── RECORDED INFORMATION ──
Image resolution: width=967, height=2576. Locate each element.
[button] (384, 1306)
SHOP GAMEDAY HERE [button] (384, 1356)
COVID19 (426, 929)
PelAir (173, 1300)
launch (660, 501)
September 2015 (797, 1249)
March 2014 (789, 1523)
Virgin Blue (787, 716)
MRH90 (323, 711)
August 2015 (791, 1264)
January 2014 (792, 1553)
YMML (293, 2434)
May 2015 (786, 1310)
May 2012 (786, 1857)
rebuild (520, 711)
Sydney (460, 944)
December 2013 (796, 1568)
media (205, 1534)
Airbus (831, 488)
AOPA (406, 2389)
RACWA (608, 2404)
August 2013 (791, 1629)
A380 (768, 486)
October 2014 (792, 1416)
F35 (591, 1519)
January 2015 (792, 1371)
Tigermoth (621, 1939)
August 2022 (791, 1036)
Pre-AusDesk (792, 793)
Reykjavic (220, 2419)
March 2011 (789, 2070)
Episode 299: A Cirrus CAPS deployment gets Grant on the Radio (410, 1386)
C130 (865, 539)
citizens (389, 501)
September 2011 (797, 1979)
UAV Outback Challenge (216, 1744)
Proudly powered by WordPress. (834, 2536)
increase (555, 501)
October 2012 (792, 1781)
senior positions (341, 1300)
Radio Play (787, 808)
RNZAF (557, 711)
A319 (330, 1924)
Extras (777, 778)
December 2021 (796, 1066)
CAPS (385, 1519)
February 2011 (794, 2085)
───
All of the material above should be reproduced exactly.

**EXERCISE RESPONSE**
Image resolution: width=967, height=2576. Locate each element.
[button] (384, 1306)
SHOP GAMEDAY HERE [button] (384, 1356)
COVID19 (426, 929)
PelAir (173, 1300)
launch (660, 501)
September 2015 (797, 1249)
March 2014 (789, 1523)
Virgin Blue (787, 716)
MRH90 (323, 711)
August 2015 (791, 1264)
January 2014 (792, 1553)
YMML (293, 2434)
May 2015 (786, 1310)
May 2012 (786, 1857)
rebuild (520, 711)
Sydney (460, 944)
December 2013 (796, 1568)
media (205, 1534)
Airbus (831, 488)
AOPA (406, 2389)
RACWA (608, 2404)
August 2013 (791, 1629)
A380 (768, 486)
October 2014 (792, 1416)
F35 (591, 1519)
January 2015 (792, 1371)
Tigermoth (621, 1939)
August 2022 (791, 1036)
Pre-AusDesk (792, 793)
Reykjavic (220, 2419)
March 2011 (789, 2070)
Episode 299: A Cirrus CAPS deployment gets Grant on the Radio (410, 1386)
C130 (865, 539)
citizens (389, 501)
September 2011 (797, 1979)
UAV Outback Challenge (216, 1744)
Proudly powered by WordPress. (834, 2536)
increase (555, 501)
October 2012 (792, 1781)
senior positions (341, 1300)
Radio Play (787, 808)
RNZAF (557, 711)
A319 (330, 1924)
Extras (777, 778)
December 2021 (796, 1066)
CAPS (385, 1519)
February 2011 (794, 2085)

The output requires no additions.